Nevertheless, in order for society to exist, those common mores need to be enforced upon that part of society that refuses to adhere to them, lest every individual be subjugated by the first gang that forms to rob them of their rights and property. And how much "enforcement" of mores and morality at the tribal level must have had to happen over the thousands of years of evolution for that basic minimum of social regard for others' property and rights to be achieved? It has not been achieved universally, and some tribes still exist which have very minimal respect for the concept of property. It is as much cultural training as it is natural impulse.
2) Let's use the word control in place of possession. In nature, individuals can control themselves or be overpowered by others so that they act against their inner will to avoid external pain or gain external rewards (food, survival, survival of family). Self-ownership is obviously dependent on force just as much as the ownership of an object. Not everyone recognizes the rightfulness of ownership merely by virtue of being human., The history of violence and slavery and utterly happy criminals, bandits, pirates, mercenaries, mass murderers, warriors, ought to demonstrate that many people act "evil" with an entirely good conscience. And not just those who would be called sociopaths, but a much greater portion of people. It often depends on cultural context; we don't hurt our family or tribe but have no qualms about "the other." These are culture and context dependent, and our sense of what is right largely depends on this.
3) Yes, in order to enforce a legal order the third party has to be informed by its own conception of right and wrong, rights and obligations, which vary from culture to culture, time period to time period, person to person, and are therefore not universal moral instincts of humanity. They are not arbitrary or random, but they are equally not universal and permanent features inherent in being born human. They are cultural inheritance as much as biological, and are selected in an evolutionary process. For the formation of morality and mores leading to the market order, see F. A. Hayek's The Fatal Conceit.

■ **ASSIGNMENT**
In the passage on morality and property, which book is cited on the formation of morality and mores leading to the market order?

■ **GIVEN RECORDS**
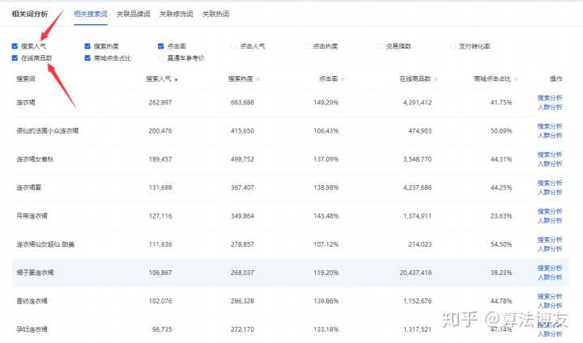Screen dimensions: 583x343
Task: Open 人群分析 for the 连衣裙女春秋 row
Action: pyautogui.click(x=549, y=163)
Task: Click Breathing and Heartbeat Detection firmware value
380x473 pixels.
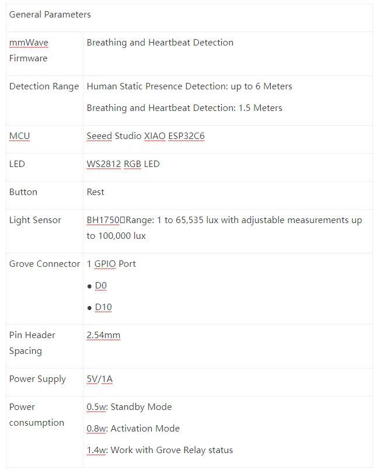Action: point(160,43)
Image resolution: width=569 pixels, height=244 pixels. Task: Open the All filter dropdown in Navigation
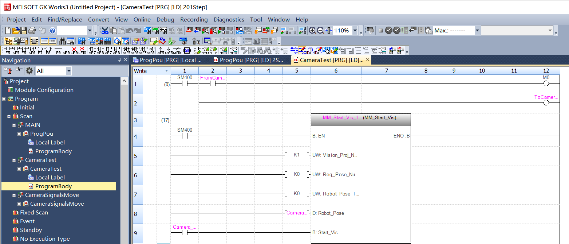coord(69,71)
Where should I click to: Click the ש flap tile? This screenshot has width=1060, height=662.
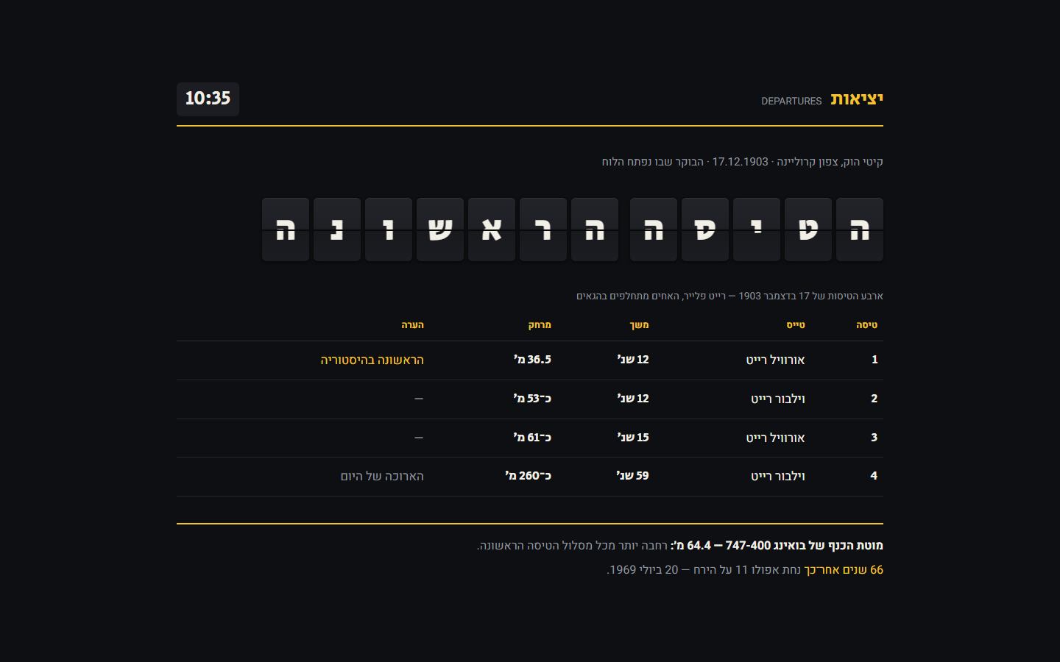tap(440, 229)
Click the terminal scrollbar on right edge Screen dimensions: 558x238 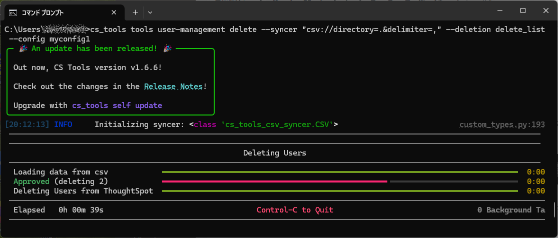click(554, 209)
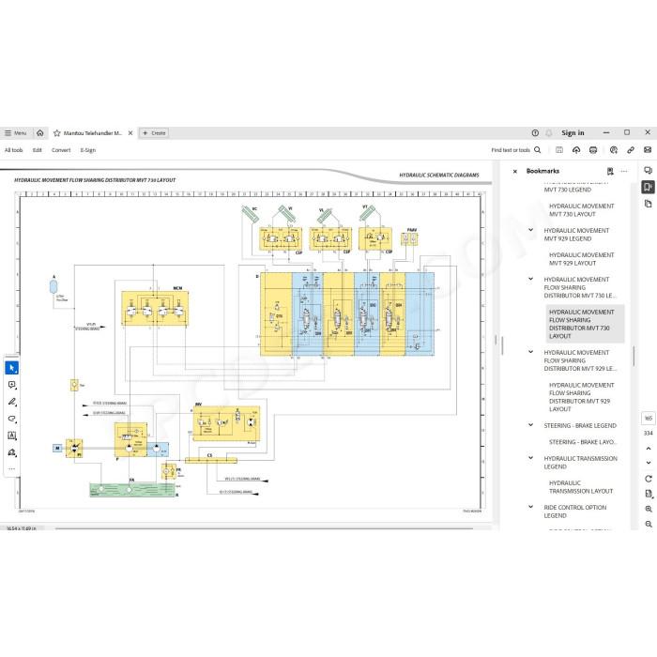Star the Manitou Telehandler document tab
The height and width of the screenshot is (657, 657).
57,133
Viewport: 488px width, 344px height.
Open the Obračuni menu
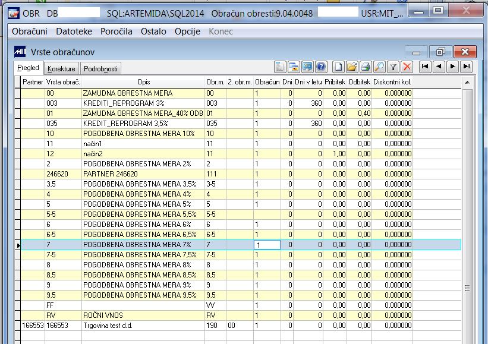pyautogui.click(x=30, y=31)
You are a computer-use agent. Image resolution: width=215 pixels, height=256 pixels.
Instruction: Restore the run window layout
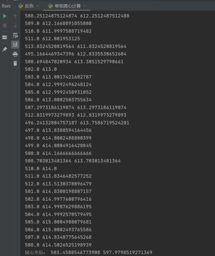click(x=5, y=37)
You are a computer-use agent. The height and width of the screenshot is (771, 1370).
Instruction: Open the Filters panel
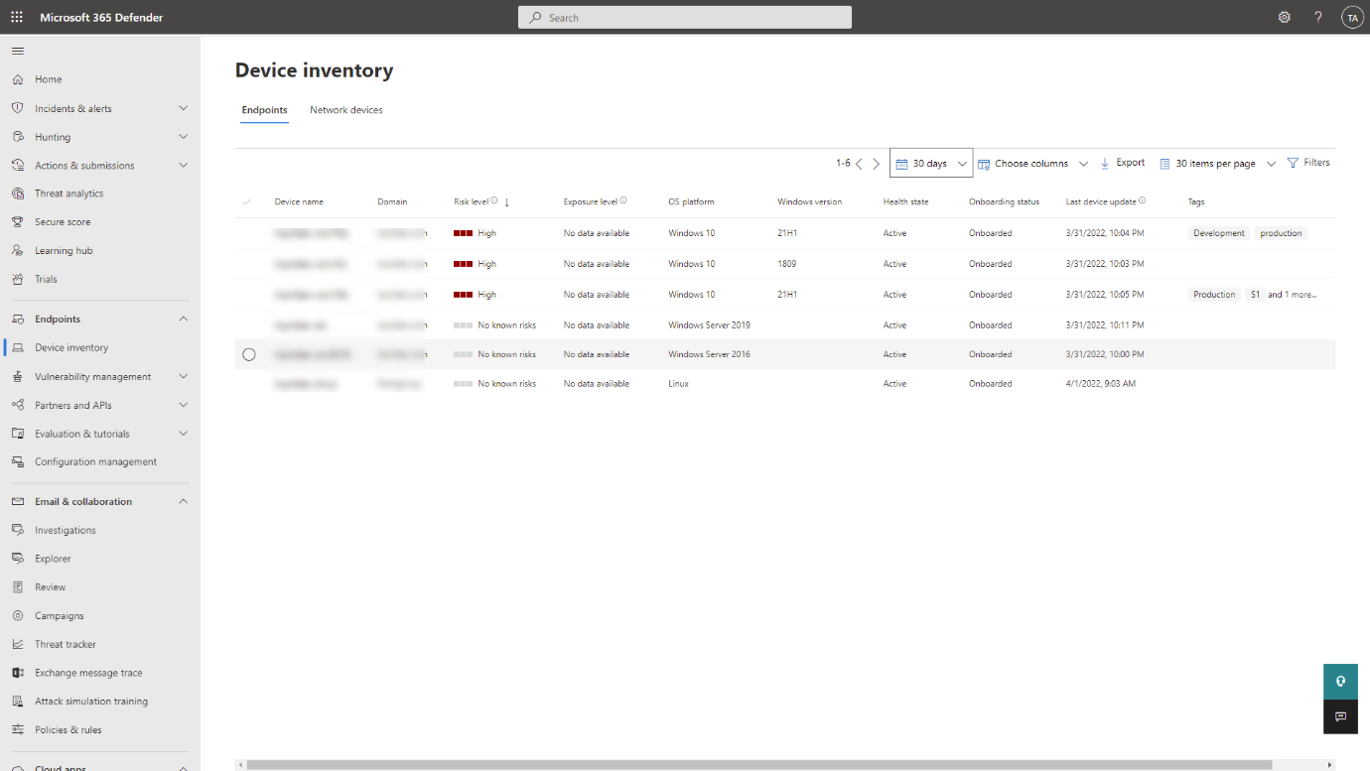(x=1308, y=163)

---

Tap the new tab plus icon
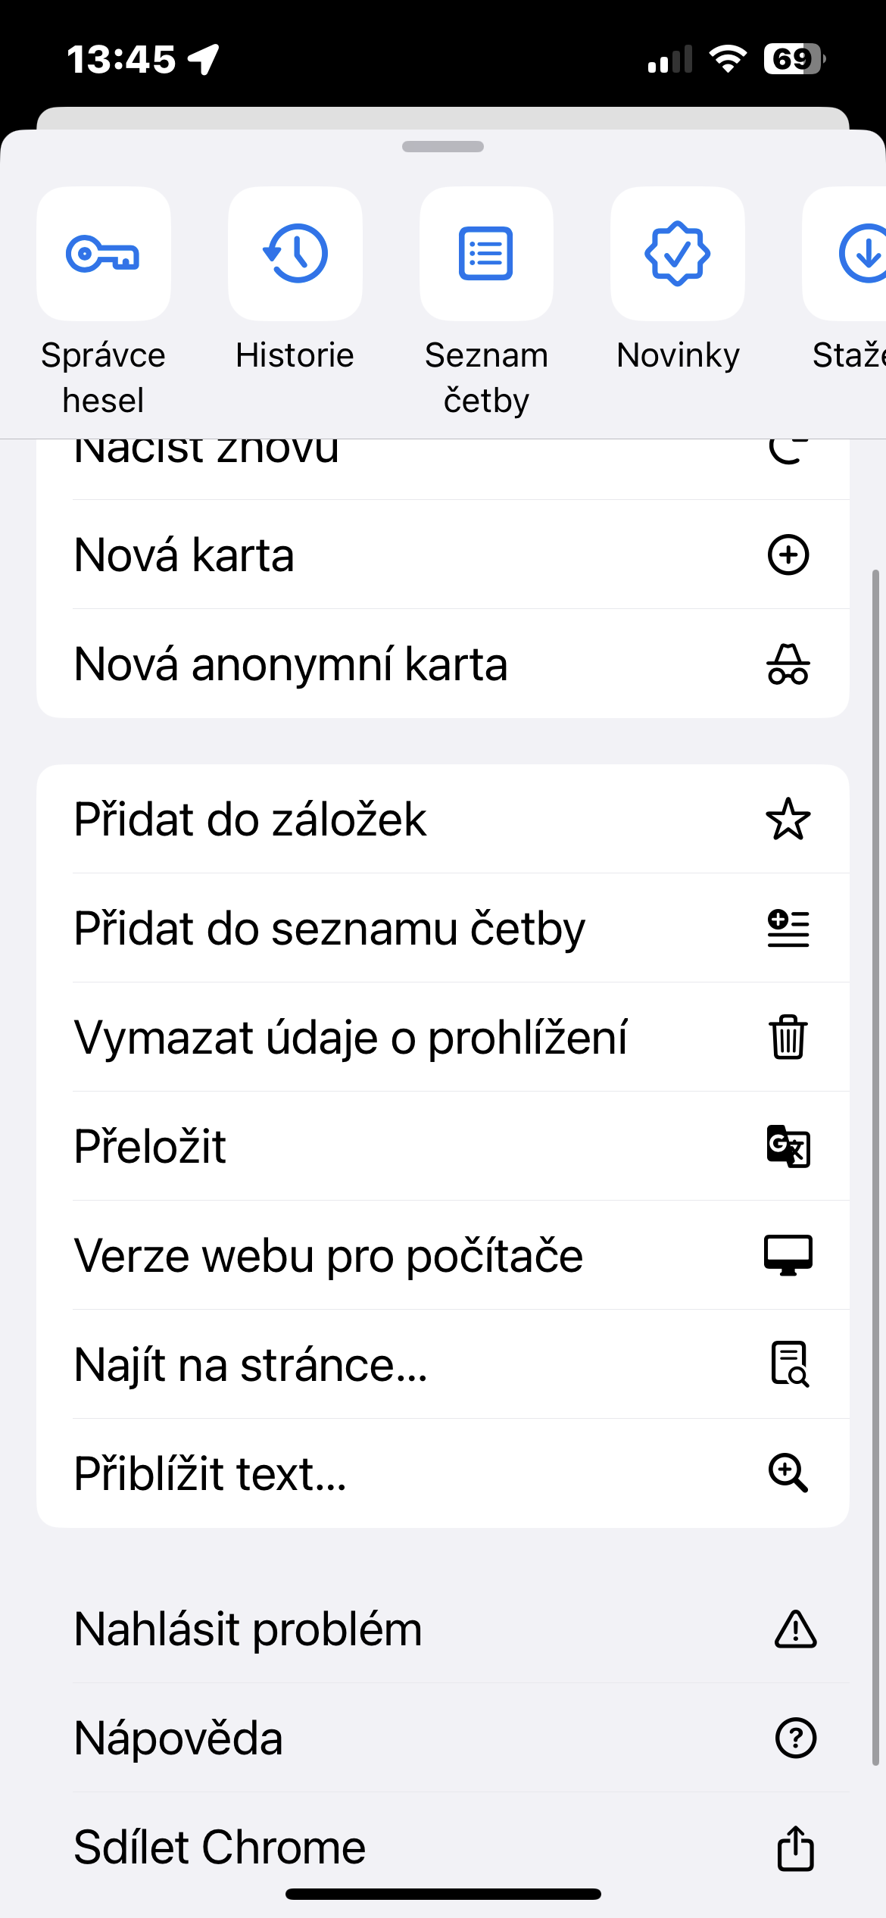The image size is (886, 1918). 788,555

■ **THE COMPLETED TASK**
F. A. Hayek's The Fatal Conceit.